## START Information shown

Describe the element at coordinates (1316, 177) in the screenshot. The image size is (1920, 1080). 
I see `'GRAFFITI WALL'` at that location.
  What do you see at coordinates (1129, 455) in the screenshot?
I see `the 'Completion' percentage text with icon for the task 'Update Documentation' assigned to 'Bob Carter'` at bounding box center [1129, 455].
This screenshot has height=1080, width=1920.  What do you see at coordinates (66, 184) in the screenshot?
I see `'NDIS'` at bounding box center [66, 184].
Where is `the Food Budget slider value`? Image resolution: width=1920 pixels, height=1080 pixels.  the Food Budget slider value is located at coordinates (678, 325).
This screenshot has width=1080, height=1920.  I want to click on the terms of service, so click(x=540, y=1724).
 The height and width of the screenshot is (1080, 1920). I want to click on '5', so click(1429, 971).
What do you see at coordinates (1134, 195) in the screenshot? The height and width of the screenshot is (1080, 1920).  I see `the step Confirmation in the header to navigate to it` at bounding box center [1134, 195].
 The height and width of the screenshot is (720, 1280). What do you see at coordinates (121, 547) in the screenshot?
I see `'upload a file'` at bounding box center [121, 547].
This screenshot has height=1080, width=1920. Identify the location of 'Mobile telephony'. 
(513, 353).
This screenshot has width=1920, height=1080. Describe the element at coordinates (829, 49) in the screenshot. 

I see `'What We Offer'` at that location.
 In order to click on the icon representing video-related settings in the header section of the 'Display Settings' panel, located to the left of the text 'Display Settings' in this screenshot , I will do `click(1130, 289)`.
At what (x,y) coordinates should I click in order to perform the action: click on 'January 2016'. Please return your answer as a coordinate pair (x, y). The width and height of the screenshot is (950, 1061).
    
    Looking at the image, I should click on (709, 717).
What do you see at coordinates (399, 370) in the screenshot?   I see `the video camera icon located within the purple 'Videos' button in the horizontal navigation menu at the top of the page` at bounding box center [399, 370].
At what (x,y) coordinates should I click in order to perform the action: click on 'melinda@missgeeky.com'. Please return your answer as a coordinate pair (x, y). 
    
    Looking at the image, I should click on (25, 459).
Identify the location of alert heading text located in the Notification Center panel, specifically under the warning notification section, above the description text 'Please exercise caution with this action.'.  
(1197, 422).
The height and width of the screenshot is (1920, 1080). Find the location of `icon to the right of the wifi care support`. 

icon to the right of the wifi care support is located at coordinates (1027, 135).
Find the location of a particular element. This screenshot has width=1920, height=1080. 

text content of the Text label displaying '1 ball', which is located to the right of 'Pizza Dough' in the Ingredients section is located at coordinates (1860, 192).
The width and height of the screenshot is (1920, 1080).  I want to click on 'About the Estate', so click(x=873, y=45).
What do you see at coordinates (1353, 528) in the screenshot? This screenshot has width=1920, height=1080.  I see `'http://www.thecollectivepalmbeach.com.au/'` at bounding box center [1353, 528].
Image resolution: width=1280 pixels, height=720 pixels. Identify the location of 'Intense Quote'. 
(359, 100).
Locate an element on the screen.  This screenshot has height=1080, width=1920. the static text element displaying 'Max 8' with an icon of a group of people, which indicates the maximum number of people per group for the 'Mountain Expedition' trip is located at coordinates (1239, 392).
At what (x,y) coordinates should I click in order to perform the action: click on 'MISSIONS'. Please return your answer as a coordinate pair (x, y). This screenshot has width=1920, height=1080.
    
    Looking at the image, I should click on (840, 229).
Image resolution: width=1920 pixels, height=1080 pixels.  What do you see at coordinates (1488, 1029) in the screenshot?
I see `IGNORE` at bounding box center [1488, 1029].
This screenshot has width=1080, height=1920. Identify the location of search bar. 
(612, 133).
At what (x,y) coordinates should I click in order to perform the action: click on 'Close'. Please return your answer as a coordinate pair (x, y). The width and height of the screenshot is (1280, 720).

## END Information shown

Render every line of the records above as a JSON list of strings, with each line as its own string and blank lines omitted.

## Result below:
[
  "Describe the element at coordinates (1316, 177) in the screenshot. The image size is (1920, 1080). ",
  "I see `'GRAFFITI WALL'` at that location.",
  "  What do you see at coordinates (1129, 455) in the screenshot?",
  "I see `the 'Completion' percentage text with icon for the task 'Update Documentation' assigned to 'Bob Carter'` at bounding box center [1129, 455].",
  "This screenshot has height=1080, width=1920.  What do you see at coordinates (66, 184) in the screenshot?",
  "I see `'NDIS'` at bounding box center [66, 184].",
  "Where is `the Food Budget slider value`? Image resolution: width=1920 pixels, height=1080 pixels.  the Food Budget slider value is located at coordinates (678, 325).",
  "This screenshot has width=1080, height=1920.  I want to click on the terms of service, so click(x=540, y=1724).",
  " The height and width of the screenshot is (1080, 1920). I want to click on '5', so click(1429, 971).",
  "What do you see at coordinates (1134, 195) in the screenshot? The height and width of the screenshot is (1080, 1920).  I see `the step Confirmation in the header to navigate to it` at bounding box center [1134, 195].",
  " The height and width of the screenshot is (720, 1280). What do you see at coordinates (121, 547) in the screenshot?",
  "I see `'upload a file'` at bounding box center [121, 547].",
  "This screenshot has height=1080, width=1920. Identify the location of 'Mobile telephony'. ",
  "(513, 353).",
  "This screenshot has width=1920, height=1080. Describe the element at coordinates (829, 49) in the screenshot. ",
  "I see `'What We Offer'` at that location.",
  " In order to click on the icon representing video-related settings in the header section of the 'Display Settings' panel, located to the left of the text 'Display Settings' in this screenshot , I will do `click(1130, 289)`.",
  "At what (x,y) coordinates should I click in order to perform the action: click on 'January 2016'. Please return your answer as a coordinate pair (x, y). The width and height of the screenshot is (950, 1061).",
  "    Looking at the image, I should click on (709, 717).",
  "What do you see at coordinates (399, 370) in the screenshot?   I see `the video camera icon located within the purple 'Videos' button in the horizontal navigation menu at the top of the page` at bounding box center [399, 370].",
  "At what (x,y) coordinates should I click in order to perform the action: click on 'melinda@missgeeky.com'. Please return your answer as a coordinate pair (x, y). ",
  "    Looking at the image, I should click on (25, 459).",
  "Identify the location of alert heading text located in the Notification Center panel, specifically under the warning notification section, above the description text 'Please exercise caution with this action.'.  ",
  "(1197, 422).",
  "The height and width of the screenshot is (1920, 1080). Find the location of `icon to the right of the wifi care support`. ",
  "icon to the right of the wifi care support is located at coordinates (1027, 135).",
  "Find the location of a particular element. This screenshot has width=1920, height=1080. ",
  "text content of the Text label displaying '1 ball', which is located to the right of 'Pizza Dough' in the Ingredients section is located at coordinates (1860, 192).",
  "The width and height of the screenshot is (1920, 1080).  I want to click on 'About the Estate', so click(x=873, y=45).",
  "What do you see at coordinates (1353, 528) in the screenshot? This screenshot has width=1920, height=1080.  I see `'http://www.thecollectivepalmbeach.com.au/'` at bounding box center [1353, 528].",
  "Image resolution: width=1280 pixels, height=720 pixels. Identify the location of 'Intense Quote'. ",
  "(359, 100).",
  "Locate an element on the screen.  This screenshot has height=1080, width=1920. the static text element displaying 'Max 8' with an icon of a group of people, which indicates the maximum number of people per group for the 'Mountain Expedition' trip is located at coordinates (1239, 392).",
  "At what (x,y) coordinates should I click in order to perform the action: click on 'MISSIONS'. Please return your answer as a coordinate pair (x, y). This screenshot has width=1920, height=1080.",
  "    Looking at the image, I should click on (840, 229).",
  "Image resolution: width=1920 pixels, height=1080 pixels.  What do you see at coordinates (1488, 1029) in the screenshot?",
  "I see `IGNORE` at bounding box center [1488, 1029].",
  "This screenshot has width=1080, height=1920. Identify the location of search bar. ",
  "(612, 133).",
  "At what (x,y) coordinates should I click in order to perform the action: click on 'Close'. Please return your answer as a coordinate pair (x, y). The width and height of the screenshot is (1280, 720)."
]